— START —
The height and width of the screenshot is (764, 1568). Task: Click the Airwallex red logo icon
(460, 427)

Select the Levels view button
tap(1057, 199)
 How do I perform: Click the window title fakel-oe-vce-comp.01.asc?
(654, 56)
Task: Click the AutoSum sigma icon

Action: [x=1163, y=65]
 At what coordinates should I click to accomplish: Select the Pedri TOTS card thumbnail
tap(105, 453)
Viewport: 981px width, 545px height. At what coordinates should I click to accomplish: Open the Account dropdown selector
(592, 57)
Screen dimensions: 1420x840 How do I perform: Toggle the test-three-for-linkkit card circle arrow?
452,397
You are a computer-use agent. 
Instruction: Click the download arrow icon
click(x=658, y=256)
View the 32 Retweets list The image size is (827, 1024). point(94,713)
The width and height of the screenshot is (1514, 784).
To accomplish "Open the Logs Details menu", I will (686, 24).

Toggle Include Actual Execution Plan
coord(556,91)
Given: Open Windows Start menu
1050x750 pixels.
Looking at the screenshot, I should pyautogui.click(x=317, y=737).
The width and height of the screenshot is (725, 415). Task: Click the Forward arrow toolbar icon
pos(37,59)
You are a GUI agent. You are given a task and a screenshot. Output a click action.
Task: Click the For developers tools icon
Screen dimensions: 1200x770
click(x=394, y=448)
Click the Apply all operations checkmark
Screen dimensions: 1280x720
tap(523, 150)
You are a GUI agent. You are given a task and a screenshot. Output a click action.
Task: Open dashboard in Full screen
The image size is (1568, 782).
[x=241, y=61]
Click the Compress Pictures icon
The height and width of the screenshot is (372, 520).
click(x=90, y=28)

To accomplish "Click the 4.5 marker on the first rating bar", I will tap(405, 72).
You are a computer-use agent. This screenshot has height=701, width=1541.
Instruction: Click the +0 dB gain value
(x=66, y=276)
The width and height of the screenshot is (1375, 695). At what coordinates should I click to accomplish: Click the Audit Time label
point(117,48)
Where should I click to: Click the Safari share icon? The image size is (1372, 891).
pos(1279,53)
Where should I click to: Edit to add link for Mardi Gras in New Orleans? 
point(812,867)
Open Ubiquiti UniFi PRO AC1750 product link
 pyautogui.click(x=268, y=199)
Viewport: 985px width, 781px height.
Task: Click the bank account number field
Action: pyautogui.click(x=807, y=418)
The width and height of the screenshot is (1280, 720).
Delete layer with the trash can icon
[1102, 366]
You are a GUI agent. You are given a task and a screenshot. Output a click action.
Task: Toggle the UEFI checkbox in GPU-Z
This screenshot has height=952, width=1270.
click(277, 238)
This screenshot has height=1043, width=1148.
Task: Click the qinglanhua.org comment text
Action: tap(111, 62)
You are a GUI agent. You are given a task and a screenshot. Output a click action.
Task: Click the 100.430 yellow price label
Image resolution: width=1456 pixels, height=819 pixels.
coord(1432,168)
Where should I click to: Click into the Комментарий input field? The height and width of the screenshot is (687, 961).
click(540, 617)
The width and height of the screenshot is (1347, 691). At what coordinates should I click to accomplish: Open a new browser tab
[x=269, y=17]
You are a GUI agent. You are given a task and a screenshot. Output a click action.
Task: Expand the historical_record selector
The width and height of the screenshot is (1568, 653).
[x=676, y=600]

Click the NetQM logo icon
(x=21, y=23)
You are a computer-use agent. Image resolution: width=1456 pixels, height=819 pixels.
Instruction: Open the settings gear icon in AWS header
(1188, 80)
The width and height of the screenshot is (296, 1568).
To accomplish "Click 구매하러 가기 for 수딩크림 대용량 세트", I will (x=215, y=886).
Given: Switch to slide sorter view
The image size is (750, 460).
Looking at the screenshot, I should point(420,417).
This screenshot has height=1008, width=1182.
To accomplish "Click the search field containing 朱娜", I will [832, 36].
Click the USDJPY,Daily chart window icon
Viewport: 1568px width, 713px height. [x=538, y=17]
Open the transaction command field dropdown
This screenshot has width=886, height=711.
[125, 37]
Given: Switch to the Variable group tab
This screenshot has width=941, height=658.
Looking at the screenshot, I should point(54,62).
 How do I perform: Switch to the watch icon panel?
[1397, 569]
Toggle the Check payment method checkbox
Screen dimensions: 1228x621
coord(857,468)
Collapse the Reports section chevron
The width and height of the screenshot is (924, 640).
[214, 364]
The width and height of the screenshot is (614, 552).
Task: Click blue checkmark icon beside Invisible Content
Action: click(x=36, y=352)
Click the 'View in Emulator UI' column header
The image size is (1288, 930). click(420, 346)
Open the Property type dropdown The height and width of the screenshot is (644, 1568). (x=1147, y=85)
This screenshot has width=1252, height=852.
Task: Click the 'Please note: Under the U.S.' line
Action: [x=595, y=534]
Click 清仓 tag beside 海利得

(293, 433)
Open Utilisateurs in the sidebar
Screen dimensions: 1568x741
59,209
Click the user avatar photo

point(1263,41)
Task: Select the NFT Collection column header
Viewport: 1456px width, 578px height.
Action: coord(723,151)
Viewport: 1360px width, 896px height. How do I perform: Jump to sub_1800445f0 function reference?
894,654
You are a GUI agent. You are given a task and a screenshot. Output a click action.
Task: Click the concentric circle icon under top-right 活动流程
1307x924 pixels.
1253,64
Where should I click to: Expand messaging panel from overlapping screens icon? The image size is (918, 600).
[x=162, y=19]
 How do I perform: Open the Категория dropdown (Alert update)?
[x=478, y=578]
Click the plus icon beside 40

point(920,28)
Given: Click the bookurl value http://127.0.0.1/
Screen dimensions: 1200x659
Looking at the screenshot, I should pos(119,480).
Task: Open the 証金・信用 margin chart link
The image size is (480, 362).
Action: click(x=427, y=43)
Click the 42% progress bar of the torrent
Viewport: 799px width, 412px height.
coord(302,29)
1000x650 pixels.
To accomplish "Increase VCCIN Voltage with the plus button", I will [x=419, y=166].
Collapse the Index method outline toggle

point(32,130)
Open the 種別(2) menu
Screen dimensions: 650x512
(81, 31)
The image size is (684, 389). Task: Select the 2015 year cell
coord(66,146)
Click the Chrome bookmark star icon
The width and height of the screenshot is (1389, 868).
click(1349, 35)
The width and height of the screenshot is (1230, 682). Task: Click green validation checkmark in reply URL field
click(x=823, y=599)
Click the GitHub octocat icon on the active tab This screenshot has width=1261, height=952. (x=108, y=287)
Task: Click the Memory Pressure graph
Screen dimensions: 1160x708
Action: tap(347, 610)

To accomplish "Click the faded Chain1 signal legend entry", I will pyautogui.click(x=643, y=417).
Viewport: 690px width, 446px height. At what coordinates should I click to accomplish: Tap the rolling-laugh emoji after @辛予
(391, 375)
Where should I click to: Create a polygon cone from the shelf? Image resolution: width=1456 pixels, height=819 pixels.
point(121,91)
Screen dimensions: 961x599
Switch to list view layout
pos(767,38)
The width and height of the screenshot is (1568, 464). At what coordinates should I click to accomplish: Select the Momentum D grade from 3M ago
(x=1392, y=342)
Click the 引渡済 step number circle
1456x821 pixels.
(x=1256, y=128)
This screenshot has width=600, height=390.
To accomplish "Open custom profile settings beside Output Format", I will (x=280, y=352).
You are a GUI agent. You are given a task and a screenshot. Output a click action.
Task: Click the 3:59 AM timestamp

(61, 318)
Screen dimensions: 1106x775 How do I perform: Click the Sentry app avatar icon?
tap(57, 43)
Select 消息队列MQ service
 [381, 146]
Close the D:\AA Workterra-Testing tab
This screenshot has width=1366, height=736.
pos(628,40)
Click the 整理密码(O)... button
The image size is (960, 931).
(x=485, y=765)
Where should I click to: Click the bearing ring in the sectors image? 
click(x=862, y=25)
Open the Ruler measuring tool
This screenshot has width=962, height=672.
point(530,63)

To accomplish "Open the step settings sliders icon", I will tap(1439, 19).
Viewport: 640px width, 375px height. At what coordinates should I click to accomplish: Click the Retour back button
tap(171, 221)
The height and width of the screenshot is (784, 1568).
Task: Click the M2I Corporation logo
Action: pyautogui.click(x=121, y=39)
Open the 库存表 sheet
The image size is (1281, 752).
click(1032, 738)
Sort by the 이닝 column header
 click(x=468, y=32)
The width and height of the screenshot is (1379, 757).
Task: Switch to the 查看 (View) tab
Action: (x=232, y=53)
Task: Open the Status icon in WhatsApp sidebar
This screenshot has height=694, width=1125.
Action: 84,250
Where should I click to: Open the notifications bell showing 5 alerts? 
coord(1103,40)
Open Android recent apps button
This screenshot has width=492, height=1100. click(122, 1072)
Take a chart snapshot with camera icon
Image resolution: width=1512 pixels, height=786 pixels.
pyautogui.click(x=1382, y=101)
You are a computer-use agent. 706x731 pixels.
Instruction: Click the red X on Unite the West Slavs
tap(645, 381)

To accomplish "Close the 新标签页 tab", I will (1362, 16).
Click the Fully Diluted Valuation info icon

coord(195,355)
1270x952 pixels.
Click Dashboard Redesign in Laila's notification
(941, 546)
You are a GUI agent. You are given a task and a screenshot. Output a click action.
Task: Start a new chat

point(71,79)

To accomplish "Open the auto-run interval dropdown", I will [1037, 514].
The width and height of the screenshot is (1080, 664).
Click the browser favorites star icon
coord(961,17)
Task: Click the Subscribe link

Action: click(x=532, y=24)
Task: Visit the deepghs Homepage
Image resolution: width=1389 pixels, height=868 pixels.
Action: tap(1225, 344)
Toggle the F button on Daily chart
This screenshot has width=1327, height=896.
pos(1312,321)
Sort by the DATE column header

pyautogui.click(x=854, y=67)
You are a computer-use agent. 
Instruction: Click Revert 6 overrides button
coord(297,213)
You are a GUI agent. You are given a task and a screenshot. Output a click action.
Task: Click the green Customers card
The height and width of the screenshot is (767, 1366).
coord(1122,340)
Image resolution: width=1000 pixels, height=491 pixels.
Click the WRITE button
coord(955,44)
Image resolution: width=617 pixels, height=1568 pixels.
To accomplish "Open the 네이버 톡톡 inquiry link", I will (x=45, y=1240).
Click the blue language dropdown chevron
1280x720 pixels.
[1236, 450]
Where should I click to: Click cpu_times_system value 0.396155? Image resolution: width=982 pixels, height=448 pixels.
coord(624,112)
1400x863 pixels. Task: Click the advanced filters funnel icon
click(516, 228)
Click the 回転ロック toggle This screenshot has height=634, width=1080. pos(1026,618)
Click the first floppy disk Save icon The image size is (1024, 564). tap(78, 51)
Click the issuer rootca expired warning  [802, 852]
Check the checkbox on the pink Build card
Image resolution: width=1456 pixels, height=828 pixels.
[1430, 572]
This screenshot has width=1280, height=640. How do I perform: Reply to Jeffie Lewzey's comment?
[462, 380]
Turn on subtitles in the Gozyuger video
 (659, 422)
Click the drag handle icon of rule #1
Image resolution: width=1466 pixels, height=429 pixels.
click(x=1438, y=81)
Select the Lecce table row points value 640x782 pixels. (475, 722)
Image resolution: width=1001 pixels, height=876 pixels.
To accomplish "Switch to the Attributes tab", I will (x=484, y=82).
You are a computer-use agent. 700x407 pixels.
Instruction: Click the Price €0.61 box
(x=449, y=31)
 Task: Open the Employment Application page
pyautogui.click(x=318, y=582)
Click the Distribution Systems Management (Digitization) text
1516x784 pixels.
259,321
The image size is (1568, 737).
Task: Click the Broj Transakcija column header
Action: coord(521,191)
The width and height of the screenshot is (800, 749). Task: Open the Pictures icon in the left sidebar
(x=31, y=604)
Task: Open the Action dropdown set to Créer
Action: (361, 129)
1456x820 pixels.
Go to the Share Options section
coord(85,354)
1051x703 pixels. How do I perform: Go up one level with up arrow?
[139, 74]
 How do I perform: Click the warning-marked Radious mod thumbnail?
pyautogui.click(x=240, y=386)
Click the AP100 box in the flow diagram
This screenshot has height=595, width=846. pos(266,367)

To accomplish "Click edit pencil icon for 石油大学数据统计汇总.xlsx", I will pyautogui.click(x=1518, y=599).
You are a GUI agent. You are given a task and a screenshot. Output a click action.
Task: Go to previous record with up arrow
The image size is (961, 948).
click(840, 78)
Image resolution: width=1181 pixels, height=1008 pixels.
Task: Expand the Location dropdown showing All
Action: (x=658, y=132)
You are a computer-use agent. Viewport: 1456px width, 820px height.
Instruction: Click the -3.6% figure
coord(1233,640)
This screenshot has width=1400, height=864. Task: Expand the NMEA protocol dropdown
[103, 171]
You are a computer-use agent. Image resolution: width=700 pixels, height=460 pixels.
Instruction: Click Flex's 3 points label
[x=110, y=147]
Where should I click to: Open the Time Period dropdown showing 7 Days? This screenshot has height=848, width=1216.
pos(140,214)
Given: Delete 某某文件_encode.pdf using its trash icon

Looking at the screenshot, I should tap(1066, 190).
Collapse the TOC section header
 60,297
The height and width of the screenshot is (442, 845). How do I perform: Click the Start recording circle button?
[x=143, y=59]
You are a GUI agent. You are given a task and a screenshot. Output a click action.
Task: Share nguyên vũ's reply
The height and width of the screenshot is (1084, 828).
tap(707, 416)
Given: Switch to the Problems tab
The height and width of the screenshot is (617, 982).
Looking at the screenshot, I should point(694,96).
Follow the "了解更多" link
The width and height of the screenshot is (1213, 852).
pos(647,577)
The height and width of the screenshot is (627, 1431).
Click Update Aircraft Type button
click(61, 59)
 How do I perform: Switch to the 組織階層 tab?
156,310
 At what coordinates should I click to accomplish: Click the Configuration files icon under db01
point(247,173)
— END —
◆ What is expected: Reproduce everything from the line containing "You are a computer-use agent. Image resolution: width=1456" down to the line containing "will [832, 36].", both of those lines included, keeping each line unchanged.

◆ Solution:
You are a computer-use agent. Image resolution: width=1456 pixels, height=819 pixels.
Instruction: Open the settings gear icon in AWS header
(1188, 80)
The width and height of the screenshot is (296, 1568).
To accomplish "Click 구매하러 가기 for 수딩크림 대용량 세트", I will (x=215, y=886).
Given: Switch to slide sorter view
The image size is (750, 460).
Looking at the screenshot, I should point(420,417).
This screenshot has height=1008, width=1182.
To accomplish "Click the search field containing 朱娜", I will [832, 36].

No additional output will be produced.